Would you like to teach your child to read? Perhaps your child is struggling to learn to read at school. Or they have shown an early interest in learning to read before it is taught at school. Maybe you have decided to homeschool your child.
Whatever the reason for wanting to teach your child how to read, you may have reservations about whether you are really capable of doing it. You are not trained as a teacher and you know from bitter experience that trying to teach your child anything often ends in tears. Yours and theirs. What should you do?
Fortunately help is at hand. There are many reading programs available which are specifically designed to help you teach your child to read.
In choosing a program, think first about the delivery format you wish the program to use. This is generally a question of whether to choose a simple handbook describing the steps you should follow to teach your child, a multisensory program incorporating interactive teaching materials or a computer-based on-line program.
Then think about what type of instructional approach suits you. Broadly speaking, this boils down to whether you want to follow a program which adopts a phonics approach or not.
Keep reading to find out more about these different options.
Handbooks describing early reading programs offer a simple, low cost, gimmick-free, tried-and-tested method to teach your child to read. Most of these books contain detailed step-by-step instructions of exactly how to teach your child. You play an important role in the teaching process and, although these books do contain ideas for games and activities to keep the learning fun, you are the prime motivator of your child.
If you feel that teaching from a book could be a little dry, you could opt for a more structured program. Multisensory phonics reading programs use interactive teaching materials to keep things fun for your child and appeal to different learning styles. These programs come with a range of teaching materials such as workbooks, DVDs, levelled reading books, posters, flashcards, song books and progress charts to hold your child's interest and motivate them to learn.
Another alternative worth considering is one of the fee-paying online reading programs. These might suit you if you think your child would not respond so well to you as the teacher, since the computer effectively does the teaching. Many children already associate the computer with playing games, and these programs utilise fun and engaging activities to help keep your child motivated while learning to read. I can recommend the Reading Eggs and Looney Tunes ClickN READ Phonics
online reading programs.
Perhaps you are just looking for occasional extra reading tuition, to supplement what your child is receiving at school or address a particular problem area. In this case, consider one of the recommended free reading programs, which are still of an excellent quality.

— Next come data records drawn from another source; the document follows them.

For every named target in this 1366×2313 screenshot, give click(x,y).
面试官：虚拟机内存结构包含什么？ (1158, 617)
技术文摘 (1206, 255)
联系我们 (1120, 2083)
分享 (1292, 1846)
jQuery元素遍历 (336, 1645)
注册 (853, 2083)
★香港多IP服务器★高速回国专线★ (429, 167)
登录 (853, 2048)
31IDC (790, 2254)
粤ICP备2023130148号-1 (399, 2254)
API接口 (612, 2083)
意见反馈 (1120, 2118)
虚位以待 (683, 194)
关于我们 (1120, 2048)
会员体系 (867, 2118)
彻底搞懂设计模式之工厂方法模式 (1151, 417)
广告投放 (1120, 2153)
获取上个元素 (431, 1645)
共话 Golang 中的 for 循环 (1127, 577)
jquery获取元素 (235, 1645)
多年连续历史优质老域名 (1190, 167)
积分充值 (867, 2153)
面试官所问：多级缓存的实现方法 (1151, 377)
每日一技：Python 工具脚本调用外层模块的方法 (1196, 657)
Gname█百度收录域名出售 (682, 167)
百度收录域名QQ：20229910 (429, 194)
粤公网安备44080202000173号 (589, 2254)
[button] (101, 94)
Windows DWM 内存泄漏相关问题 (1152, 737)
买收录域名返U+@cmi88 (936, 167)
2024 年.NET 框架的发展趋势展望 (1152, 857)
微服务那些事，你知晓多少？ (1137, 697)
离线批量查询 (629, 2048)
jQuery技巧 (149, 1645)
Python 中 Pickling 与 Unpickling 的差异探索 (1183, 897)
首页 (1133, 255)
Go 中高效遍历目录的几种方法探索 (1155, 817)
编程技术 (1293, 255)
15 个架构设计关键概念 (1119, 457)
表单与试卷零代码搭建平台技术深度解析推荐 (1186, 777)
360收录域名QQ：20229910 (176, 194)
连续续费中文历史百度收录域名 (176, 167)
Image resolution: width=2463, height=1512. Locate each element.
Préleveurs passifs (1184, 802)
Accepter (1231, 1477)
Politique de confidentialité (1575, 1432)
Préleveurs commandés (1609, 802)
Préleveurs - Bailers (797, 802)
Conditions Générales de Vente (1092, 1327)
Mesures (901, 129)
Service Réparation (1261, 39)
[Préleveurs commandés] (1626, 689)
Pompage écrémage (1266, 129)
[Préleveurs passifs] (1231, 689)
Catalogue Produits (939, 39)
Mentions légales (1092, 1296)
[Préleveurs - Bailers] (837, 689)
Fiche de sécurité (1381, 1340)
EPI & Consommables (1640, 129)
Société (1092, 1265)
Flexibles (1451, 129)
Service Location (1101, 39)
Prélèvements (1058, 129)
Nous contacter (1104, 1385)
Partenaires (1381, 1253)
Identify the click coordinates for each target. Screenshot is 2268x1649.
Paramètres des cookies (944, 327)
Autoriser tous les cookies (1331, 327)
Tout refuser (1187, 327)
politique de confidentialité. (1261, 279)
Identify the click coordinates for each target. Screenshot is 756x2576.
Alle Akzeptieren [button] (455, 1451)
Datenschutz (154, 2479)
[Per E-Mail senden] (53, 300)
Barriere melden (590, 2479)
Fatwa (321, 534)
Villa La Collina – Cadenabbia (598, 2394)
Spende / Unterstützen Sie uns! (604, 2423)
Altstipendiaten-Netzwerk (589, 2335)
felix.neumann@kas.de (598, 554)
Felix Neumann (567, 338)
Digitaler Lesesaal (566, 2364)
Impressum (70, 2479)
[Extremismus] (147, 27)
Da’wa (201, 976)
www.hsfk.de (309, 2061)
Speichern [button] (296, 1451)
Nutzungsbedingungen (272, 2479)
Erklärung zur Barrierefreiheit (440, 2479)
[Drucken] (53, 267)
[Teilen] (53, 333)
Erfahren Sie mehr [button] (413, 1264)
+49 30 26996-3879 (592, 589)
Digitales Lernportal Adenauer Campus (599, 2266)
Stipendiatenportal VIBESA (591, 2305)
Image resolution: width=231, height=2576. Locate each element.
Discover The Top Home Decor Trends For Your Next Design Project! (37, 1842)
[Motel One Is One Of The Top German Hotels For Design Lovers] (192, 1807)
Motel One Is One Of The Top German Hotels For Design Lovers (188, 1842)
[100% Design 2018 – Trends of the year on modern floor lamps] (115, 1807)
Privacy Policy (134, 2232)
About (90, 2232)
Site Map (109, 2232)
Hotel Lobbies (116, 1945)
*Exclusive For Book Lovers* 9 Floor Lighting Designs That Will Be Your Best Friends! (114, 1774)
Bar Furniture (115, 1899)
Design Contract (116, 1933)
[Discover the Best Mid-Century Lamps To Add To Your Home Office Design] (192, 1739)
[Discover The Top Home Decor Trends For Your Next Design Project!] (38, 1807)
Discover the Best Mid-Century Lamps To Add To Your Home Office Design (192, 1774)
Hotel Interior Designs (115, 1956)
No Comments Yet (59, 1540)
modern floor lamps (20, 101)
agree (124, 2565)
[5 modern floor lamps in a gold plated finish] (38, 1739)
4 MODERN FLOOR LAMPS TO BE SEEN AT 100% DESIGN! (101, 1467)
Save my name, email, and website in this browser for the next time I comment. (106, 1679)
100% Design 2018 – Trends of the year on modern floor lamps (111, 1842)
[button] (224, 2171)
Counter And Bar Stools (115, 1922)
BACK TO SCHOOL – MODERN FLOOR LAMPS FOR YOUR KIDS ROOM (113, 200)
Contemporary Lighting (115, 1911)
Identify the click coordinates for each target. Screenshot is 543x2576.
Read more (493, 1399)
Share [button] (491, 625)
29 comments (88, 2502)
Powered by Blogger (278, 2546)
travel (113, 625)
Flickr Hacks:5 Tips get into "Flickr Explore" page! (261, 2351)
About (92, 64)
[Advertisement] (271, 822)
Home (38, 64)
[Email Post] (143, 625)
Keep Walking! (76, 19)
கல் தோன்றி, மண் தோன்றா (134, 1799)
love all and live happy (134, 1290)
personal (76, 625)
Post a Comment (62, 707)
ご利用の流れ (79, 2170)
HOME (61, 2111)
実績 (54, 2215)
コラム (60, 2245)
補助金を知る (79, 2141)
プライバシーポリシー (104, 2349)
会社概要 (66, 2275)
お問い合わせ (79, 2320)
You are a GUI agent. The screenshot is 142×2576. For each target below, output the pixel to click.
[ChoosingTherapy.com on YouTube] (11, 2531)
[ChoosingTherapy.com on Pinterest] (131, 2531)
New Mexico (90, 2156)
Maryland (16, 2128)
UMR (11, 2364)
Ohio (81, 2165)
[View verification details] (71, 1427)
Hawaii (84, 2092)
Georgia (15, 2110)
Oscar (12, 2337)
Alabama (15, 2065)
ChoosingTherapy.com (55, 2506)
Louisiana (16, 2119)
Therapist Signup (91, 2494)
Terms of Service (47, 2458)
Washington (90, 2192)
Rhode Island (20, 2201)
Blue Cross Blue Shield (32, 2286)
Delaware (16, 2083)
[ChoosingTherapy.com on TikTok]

Most of the recommended programs are phonics reading programs, which teach your child to read using the various correspondences between letters and the sounds they represent. The phonics instructional approach varies between programs depending on how the letter-sound combinations are represented to your child.
For example, in synthetic phonics approaches, children are taught to link an individual letter or letter combination with its appropriate sound and then blend the sounds to form words. In analytic phonics, children learn similarly spelt words together in 'rhyming families' and are then taught to analyse new words to detect spelling patterns from the rhyming families they have learned.
If you don't want to follow a phonics program, alternative reading programs are also available, such as programs based on the Look and Say or Whole Language methods of teaching your child to read.
So don't despair. Choose a program you think will be right for you and your child and see how easy it can be to teach your child to read!